The main cultural difference between these two worlds is that the East has a culture that stresses communalism while the west stresses individualism. The one stresses social responsibility and civic duty, whereas the other, places emphasis on individual rights and freedoms.  Though it is a big ask to expect the current descendants of western colonists to make so huge a psychological alteration to their view of their place in the world, it is a life-enabling leap in consciousness that will have to be made if our community is to thrive, or even to survive.

New Zealanders are fortunate in that they didn’t quite obliterate the culture of the Maori, who had arrived before them.  The Maori have retained their sense of communalism and of harmony with the Earth that the western culture has done much to destroy. Whereas the Christian god gave man dominion over the beasts of the Earth, the Maoris were taught by their elders that the other creatures were their brothers and sisters.
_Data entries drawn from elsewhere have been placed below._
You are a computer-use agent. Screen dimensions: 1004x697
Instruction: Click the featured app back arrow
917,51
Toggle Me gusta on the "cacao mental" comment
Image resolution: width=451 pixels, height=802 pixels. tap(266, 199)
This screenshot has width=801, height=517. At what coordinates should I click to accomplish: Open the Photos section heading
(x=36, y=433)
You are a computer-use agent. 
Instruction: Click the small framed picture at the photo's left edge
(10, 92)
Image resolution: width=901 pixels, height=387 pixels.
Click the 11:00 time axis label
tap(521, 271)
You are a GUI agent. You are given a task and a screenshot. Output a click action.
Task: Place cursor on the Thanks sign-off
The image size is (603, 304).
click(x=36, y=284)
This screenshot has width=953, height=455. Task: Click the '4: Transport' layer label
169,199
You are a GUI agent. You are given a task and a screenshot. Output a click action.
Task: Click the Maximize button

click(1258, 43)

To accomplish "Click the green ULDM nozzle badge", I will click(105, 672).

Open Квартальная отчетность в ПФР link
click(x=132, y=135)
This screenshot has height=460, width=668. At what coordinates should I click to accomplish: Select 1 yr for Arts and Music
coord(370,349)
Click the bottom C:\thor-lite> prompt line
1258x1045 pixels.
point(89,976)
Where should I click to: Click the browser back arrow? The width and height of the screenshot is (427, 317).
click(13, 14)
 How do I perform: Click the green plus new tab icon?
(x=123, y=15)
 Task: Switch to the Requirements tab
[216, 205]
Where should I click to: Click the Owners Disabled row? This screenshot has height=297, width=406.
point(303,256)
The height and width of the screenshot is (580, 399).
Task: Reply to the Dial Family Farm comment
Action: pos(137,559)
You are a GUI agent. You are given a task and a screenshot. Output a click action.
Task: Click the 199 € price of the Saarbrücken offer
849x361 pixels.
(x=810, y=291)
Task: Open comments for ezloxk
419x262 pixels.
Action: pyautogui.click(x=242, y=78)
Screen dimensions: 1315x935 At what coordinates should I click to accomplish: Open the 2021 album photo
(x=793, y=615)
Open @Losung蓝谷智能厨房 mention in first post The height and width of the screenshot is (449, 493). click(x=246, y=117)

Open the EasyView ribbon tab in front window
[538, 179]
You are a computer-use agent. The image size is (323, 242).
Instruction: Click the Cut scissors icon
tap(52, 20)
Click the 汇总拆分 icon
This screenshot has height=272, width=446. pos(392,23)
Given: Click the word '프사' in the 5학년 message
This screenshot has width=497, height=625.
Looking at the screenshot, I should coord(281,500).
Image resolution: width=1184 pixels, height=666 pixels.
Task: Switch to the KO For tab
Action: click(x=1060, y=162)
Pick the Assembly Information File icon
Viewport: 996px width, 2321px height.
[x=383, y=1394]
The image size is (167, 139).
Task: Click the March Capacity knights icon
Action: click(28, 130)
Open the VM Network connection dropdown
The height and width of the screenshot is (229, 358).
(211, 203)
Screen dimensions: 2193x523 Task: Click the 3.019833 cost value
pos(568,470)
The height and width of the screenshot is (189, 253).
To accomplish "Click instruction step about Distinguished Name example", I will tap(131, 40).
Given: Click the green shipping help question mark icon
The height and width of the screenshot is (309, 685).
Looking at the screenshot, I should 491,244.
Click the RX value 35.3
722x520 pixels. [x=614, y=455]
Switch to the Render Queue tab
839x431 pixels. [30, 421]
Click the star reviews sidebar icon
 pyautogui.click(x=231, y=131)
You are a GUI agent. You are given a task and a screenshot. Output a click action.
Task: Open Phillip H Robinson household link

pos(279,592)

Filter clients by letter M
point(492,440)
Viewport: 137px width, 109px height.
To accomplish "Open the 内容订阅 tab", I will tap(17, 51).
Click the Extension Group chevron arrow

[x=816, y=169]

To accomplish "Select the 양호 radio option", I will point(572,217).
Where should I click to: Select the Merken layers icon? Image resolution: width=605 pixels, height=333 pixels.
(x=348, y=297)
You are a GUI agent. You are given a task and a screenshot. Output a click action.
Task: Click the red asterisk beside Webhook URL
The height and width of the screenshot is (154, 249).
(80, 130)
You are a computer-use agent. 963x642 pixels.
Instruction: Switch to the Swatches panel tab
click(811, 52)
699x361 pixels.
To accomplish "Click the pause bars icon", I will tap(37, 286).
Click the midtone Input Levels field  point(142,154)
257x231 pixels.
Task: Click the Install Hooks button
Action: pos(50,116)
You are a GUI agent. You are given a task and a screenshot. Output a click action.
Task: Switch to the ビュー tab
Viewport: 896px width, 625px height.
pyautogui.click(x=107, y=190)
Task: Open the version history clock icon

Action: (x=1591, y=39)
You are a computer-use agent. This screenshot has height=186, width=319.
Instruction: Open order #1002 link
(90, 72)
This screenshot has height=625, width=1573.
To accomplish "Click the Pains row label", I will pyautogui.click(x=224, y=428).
They, themselves, were but temporary guests of an Earth that should be treated with the respect due to a generous host. As guests, they shouldn’t stub out their cigarettes on the carpet or elbow their hostess’s other guests away from the table. They should leave the venue to be enjoyed by future guests in as good, or a better state than they found it. These ideas are most eloquently expressed in this little pamphlet which offers a perfect exegesis on the conceptual changes we as individuals now have to make. Tiwaiwaka

New Zealand currently has a Prime Minister in Jacinda Ardern, who emphases the duty of New Zealanders to be kind to one another. We have also to be kind to the Earth that nurtures us.  The immediate future is going to see us having to make great readjustments to our individual lives and to our society. We need to approach this period of enforced change with mutual respect and a determination to emerge from the turmoil with empathy and caring.  Many people, both rich and poor are going to suffer.

I will finish this blog with an article by Rod Oram in which he summarises New Zealand’s moves towards incorporating the Maori concept of harmony with nature into the framework of national life. Oram We need to get on with it and each of us to undergo our personal epiphany.